Corals from the genus Euphyllia are understandably popular in the aquarium hobby, with colours ranging from neon green to pink and occasionally even sporting violet tips to their tentacles, Euphyllians are great additions to the reef aquarium.
These LPS corals build large skeletons that as they grow, which may form a branching structure in the case of E. parancora (branching hammer coral)or may be more compact in growth form in the case of Frogspawn coral (E. divisa) and torch coral (E glabrescens).
Euphyllians appear to welcome a range of water conditions but do best in indirect lighting and moderate flow. Whilst various colour forms are noted, in the main the colours are drawn from the green palette with many specimens showing superbly bright neon tentacle tips. Frogspawn corals have less intense colouration and may often appear translucent with white nodules and tips.

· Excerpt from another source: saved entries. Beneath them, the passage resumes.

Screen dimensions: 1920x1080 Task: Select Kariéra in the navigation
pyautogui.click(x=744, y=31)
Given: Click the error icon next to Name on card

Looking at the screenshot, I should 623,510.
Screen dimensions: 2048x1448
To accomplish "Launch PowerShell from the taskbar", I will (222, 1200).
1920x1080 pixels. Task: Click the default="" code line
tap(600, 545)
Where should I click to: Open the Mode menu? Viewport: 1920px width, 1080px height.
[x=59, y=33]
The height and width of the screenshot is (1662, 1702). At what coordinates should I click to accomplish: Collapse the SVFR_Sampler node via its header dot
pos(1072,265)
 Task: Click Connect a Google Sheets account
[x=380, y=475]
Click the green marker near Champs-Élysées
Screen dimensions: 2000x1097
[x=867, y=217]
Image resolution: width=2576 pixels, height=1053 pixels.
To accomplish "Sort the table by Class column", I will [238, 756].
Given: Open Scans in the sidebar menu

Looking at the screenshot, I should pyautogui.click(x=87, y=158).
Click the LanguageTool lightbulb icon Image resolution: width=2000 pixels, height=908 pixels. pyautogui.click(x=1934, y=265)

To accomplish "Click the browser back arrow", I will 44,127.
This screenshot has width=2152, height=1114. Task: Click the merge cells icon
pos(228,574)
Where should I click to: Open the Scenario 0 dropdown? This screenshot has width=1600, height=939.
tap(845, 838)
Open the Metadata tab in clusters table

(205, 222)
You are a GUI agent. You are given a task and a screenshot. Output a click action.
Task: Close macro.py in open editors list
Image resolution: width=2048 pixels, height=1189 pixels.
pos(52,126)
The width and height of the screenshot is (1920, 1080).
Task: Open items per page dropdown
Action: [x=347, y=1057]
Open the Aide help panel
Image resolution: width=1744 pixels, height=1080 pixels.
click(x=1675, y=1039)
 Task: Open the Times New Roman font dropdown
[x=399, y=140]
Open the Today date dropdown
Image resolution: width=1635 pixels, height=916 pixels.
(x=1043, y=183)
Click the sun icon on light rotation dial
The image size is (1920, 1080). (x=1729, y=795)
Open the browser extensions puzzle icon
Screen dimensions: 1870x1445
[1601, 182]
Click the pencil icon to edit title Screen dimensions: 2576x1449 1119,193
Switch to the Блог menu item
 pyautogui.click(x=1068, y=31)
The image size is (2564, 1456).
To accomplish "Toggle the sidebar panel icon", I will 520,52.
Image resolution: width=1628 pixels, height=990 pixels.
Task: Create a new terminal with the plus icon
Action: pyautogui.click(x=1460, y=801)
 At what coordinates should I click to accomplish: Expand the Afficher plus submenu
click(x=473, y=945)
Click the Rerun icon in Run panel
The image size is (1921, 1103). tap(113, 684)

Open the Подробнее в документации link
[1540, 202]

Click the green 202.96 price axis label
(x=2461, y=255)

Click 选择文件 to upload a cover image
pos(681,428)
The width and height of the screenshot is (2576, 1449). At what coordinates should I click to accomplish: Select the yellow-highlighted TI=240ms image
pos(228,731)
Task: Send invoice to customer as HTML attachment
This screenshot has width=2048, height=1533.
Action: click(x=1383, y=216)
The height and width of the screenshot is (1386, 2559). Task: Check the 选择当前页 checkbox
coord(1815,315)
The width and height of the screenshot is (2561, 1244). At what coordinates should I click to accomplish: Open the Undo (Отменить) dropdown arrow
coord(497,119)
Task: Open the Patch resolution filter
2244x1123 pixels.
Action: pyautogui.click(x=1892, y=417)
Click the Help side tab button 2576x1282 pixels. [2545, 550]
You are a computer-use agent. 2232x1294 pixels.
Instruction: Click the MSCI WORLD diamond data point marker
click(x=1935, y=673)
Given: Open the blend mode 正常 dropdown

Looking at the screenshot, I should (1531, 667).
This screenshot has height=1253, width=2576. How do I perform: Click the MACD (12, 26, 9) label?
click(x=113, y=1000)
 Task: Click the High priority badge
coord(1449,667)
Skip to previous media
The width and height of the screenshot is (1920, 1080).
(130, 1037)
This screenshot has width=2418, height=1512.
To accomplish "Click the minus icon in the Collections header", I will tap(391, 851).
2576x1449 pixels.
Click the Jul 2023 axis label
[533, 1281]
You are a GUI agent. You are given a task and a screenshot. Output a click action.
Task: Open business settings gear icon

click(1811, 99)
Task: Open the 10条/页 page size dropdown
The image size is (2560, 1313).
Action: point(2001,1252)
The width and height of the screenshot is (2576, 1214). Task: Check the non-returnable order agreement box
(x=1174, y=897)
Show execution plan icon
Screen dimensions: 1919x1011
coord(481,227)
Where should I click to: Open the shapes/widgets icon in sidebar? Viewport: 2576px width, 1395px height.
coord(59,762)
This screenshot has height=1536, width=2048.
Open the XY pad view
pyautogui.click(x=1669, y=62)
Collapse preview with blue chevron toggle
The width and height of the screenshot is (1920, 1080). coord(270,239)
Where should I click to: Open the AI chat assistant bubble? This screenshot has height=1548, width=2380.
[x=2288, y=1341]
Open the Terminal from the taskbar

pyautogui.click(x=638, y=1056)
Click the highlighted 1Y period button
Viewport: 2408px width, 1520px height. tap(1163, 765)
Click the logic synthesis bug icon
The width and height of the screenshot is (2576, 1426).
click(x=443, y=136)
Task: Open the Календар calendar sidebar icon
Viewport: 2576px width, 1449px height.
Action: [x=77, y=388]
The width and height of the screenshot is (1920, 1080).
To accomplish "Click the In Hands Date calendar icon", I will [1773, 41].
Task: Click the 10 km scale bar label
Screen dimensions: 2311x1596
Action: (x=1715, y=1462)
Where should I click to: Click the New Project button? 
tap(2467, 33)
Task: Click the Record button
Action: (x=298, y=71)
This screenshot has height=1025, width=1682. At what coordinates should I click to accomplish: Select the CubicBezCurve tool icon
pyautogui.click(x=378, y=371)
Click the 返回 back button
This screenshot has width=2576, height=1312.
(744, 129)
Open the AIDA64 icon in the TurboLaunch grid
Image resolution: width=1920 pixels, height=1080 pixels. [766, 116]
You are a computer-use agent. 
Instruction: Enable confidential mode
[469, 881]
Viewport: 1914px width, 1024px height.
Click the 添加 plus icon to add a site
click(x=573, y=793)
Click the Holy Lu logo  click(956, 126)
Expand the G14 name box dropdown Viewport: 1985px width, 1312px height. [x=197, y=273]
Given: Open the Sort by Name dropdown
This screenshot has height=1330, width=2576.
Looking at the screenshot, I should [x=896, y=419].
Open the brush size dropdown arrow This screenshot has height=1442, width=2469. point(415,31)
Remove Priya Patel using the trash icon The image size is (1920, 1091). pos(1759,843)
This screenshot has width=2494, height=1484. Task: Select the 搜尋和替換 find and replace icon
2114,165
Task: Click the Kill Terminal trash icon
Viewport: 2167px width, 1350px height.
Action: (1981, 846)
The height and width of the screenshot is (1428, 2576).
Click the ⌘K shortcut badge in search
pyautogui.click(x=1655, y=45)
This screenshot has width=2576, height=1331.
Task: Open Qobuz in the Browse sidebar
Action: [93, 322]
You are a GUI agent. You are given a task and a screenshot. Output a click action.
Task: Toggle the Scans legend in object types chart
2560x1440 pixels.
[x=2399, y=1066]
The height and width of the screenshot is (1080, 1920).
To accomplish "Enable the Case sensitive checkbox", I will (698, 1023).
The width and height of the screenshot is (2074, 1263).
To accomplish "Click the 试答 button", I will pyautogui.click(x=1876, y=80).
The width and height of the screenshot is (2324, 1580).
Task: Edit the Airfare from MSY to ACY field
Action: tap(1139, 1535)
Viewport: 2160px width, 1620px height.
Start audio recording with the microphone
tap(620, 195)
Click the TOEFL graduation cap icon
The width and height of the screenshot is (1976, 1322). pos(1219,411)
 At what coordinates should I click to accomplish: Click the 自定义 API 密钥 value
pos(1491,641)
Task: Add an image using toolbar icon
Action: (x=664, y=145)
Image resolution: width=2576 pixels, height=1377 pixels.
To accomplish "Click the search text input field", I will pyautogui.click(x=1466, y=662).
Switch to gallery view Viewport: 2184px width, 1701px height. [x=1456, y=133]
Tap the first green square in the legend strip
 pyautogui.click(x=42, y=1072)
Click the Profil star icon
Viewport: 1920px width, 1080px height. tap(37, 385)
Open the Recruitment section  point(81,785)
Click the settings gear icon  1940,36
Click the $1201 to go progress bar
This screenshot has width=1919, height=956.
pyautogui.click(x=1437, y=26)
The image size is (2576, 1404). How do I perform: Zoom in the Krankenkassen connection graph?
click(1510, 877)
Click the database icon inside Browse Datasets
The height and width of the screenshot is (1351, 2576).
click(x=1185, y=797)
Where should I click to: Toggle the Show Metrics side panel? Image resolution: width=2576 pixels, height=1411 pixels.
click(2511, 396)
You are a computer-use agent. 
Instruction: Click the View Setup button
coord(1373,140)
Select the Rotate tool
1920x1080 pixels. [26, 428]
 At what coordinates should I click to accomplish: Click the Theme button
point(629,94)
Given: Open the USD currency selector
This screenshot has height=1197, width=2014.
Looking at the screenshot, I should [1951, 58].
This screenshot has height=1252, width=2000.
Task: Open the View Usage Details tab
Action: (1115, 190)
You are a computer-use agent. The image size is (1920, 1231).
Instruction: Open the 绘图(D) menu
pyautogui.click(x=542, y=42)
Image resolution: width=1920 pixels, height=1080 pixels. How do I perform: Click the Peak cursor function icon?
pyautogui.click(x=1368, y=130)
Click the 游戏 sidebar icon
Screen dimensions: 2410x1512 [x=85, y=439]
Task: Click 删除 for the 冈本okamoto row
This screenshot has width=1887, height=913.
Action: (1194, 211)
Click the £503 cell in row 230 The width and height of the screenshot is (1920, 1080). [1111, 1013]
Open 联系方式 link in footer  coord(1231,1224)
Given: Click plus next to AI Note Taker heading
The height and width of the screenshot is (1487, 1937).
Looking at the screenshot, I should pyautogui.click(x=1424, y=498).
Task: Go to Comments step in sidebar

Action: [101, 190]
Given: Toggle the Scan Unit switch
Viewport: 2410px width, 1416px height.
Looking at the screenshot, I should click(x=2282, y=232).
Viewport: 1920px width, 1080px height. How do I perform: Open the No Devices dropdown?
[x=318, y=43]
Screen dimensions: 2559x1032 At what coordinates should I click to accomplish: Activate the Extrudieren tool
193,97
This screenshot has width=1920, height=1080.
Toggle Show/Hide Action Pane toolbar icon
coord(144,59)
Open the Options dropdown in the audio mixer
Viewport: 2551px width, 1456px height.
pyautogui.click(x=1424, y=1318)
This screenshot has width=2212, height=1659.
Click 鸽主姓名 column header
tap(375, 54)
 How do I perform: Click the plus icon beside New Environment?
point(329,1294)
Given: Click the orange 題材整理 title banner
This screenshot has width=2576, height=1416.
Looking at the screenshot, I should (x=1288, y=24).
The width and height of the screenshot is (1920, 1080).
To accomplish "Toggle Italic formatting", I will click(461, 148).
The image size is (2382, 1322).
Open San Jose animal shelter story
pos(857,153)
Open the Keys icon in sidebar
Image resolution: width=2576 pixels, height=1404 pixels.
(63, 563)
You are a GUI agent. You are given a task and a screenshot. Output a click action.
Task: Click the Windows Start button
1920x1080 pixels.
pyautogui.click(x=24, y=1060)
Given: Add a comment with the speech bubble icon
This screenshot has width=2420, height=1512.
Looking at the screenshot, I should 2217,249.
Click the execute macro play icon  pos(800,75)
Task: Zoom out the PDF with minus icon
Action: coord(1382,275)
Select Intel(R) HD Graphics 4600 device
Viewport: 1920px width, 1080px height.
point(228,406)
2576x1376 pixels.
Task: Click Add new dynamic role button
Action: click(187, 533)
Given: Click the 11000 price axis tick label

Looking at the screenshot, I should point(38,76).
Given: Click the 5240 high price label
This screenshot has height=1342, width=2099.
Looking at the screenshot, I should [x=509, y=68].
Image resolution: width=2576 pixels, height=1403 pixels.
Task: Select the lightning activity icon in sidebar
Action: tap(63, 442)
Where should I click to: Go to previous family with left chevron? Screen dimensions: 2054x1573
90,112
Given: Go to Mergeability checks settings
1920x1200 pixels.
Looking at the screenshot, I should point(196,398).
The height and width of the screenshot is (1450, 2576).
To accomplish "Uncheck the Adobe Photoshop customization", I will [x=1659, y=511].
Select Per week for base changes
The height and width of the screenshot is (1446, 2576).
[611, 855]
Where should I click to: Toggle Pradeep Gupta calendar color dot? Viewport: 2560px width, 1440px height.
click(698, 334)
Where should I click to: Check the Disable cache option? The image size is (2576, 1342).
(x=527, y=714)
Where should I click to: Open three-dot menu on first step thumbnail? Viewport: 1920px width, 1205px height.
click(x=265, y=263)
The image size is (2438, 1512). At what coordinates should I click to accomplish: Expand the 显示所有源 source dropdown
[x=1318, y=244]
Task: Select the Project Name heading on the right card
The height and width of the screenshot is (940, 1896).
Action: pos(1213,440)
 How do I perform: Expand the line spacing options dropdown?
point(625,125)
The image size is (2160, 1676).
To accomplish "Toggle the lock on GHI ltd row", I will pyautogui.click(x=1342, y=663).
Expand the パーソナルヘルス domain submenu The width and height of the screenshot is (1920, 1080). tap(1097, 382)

Euphyllians are commonly available as fragged specimens and it is these that the conscientious aquarist should seek out to limit collection from the wild.
All Euphyllians will take meaty food items and will welcome chopped seafood and frozen mysis. Whilst the corals’ hide their skeletons well, they do require the Big 3 to be kept at the right levels and will lay down an awful lot of bulk over time as long as you provide it.
So that’s a few corals to get you started, but don’t take my word for it. Read more and explore the subject, whilst this has been a short intro, there’s far more fascinating detail out there. I should add that some aquarists might consider using these corals to ‘test’ themselves and their systems. Even though these animals may be tougher than others and may show more adaptability and hardiness they still deserve to be kept with care and consideration. Take your time and don’t rush, keep on monitoring and checking your water parameters and only add corals when you have achieved stability!
Borneman, E. Aquarium Corals, Selection, Husbandry and Natural History. TFH. 2009.
Nybakken, J. Marine Biology, 3rd Ed. Harper Collins. 1993.
Shimek, R. Marine Invertebrates, TFH. 2004.